--- Entries taken from a collection ---
= = = = =
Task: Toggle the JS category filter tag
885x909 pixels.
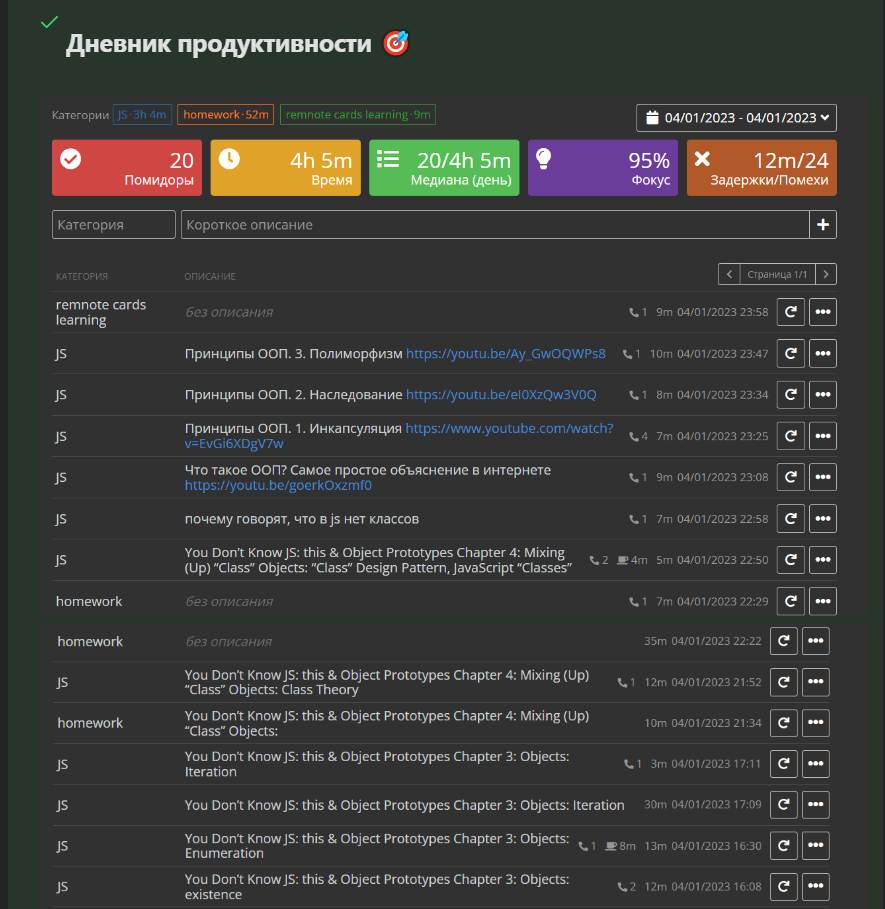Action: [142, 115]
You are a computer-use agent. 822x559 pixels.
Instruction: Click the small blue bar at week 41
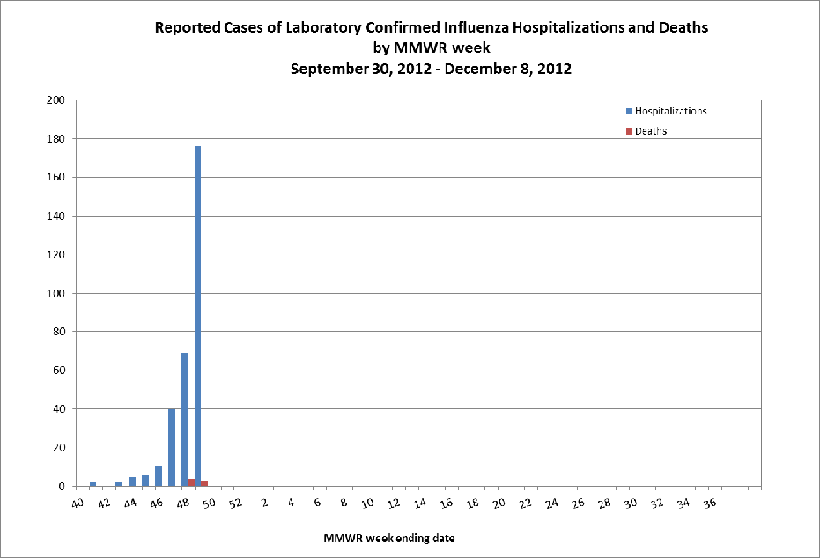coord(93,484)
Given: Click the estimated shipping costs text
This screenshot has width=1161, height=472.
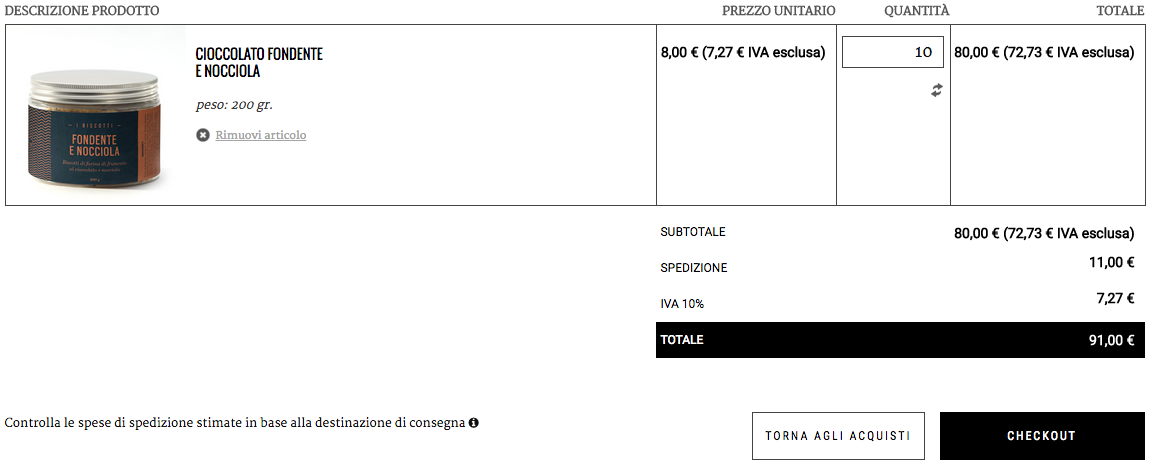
= = = = =
--- Task instructions ---
Word for word, retype all of the data above, but include no pictures.

--- Answer below ---
Task: Toggle the JS category filter tag
885x909 pixels.
Action: [142, 115]
You are a computer-use agent. 822x559 pixels.
Instruction: Click the small blue bar at week 41
coord(93,484)
Given: Click the estimated shipping costs text
This screenshot has width=1161, height=472.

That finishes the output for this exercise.